Roman architecture in America

February 20, 2014
Gallery of Roman Architecture

Most know Thomas Jefferson as the author of the Declaration of Independence, third President of the United States, and purchaser of the Louisiana Territory. But, not many know of his influence on the architecture of America.

Have you ever wondered why the original buildings in Washington D. C. look like ancient temples with pillars and domes? They were erected because of Jefferson’s vision for the United States and a new American culture.

Jefferson wanted the founding of the United States to be a complete break from the past and English influences. If this new country was to succeed, it had to develop a culture that was entirely American. The people had to think of themselves as Americans, not colonial Englishmen. That is why Jefferson advocated a new form of government, a different currency and a novel measuring system, distinct from the British. (He was not alone. Noah Webster sought to codify “American” English in his dictionary.) He saw architecture as an artistic declaration that the United States was unique and not European.

The inspirations for Jefferson’s political and architectural beliefs were the classic civilizations of ancient Greece and Rome. This is not surprising, since he was raised in The “Age of Reason”. The “Age of Reason” idealized those eras and saw them as an alternative to the monarchical societies of Europe. As a child of the “Age of Reason” Jefferson was drawn to the symmetry, clean lines and mathematical preciseness of Greek and Roman buildings. This was in direct opposition to the ornate, Rococo buildings being constructed in Europe at the time.

Jefferson was enraptured by the classical world. He could read ancientGreek and Latin. He was an expert in their histories, political systems, literature and architecture. And, he considered them as the basis for establishing a new American culture. He desired to utilize his knowledge of the ancient world to establish an architectural declaration of independence.

Jefferson was well prepared for the task. He was more than just a dilettante. He studied architecture for more than forty years and made himself a master of architectural drawing far superior than anyone else in America at the time.

Jefferson probably had the largest architectural library in the United States. Some of the works that he possessed, and that directed him, were written by Palladio, Le Roy, Freart and Desgodet. Andrea Palladio had a great influence on Jefferson.
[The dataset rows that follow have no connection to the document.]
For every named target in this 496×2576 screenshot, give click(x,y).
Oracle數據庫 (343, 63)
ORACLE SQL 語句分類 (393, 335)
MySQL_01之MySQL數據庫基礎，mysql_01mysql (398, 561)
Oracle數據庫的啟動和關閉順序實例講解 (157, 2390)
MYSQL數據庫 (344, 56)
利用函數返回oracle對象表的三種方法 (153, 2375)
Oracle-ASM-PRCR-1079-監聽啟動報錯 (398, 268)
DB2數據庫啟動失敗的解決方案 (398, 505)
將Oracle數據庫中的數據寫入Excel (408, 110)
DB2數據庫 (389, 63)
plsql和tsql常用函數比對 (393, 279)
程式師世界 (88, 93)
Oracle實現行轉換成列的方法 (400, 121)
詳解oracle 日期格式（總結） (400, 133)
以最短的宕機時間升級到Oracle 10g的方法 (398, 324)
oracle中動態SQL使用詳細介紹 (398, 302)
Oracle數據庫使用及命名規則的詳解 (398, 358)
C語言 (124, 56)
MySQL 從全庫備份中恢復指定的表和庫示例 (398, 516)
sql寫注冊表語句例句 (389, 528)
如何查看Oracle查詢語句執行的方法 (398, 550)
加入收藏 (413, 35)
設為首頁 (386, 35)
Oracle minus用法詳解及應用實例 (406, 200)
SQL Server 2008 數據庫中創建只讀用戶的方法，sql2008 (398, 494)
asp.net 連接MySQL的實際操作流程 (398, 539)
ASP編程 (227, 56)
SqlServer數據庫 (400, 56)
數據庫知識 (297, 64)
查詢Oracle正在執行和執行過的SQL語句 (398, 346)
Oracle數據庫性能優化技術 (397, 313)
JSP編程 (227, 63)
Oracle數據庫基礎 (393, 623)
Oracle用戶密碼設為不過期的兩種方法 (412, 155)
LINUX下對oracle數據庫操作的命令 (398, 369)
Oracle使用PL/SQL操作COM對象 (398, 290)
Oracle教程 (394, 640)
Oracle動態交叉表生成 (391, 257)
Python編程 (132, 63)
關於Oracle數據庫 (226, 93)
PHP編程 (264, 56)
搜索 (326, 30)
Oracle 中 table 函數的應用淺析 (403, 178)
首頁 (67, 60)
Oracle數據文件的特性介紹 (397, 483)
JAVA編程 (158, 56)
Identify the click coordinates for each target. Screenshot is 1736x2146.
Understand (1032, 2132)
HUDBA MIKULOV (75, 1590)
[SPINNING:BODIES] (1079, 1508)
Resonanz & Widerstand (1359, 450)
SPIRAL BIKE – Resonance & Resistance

The formality, restraint and mathematical proportions of Palladio designs, which were inspired by ancient classical structures, appealed to Jefferson.

Jefferson, while Minister to France, was able to visit and study many of these ancient structures in France, England, Germany, the Low Countries and Italy. His descriptions of these monuments, in his daily account books, are the most passionate statements the staid Jefferson every wrote, even to women. At Nimes, viewing the Maison Quarree, he stated, “I gaze whole hours at the Maison Quarree, like a lover at his mistress”. And, in Paris, “I was violently smitten with the Hotel de Salm”. He would utilize these visits as inspirations for future structures he would design in the United States.

Jefferson had a laboratory to experiment with his ideas in developing a unique form of American architecture; his own home, Monticello. In 1767 he purchased a small mountain (Monticello means ëlittle mountain’ in Italian) rising above his birthplace, Shadwell. He began construction that year, a process that would continue throughout most of his life. He rebuild Monticello several times.

Fiske Kimball in “Thomas Jefferson and the Arts” writes of his first efforts:

Deep in books on architecture, of which he already owned a number, he gave his preference from the start to that of Palladio, with its appeal to the lawfulness of nature, to the harmony of mathematical proportions. Making himself a master of architectural drawing to a degree quite beyond the skill of any Colonial builders or amateurs down to this time, he designed a house with Palladian porticoes of an academic correctness new in the southern Colonies. By a genial adaptation to his mountain site of Palladio’s schemes of colonnade service wings, which he depressed below terraces, he gave his house an uninterrupted sweep of the superb panorama of plain, of valley, and of mountain range.

Through its alterations, Monticello evolved from an ancient Greek, Palladian style to a structure that was more Roman. When he retired as Secretary of State, in 1793, he undertook another remodeling of Monticello. The attics were pulled down to give the effect of a single story as in Roman houses, and a Roman dome was added over the salon as in the Hotel de Salm. Karl Lehmann in Thomas

Jefferson: American Humanist explained the change from Greek to Roman influence:

An thus it was only a seeming paradox that Jefferson immensely preferred Greek to Latin language and poetry, while in architecture he gave the palm to the Romans. The same longing for copiousness and ductility in imagination directed the Hellenist Jefferson as reader and the Romanist Jefferson as an architect.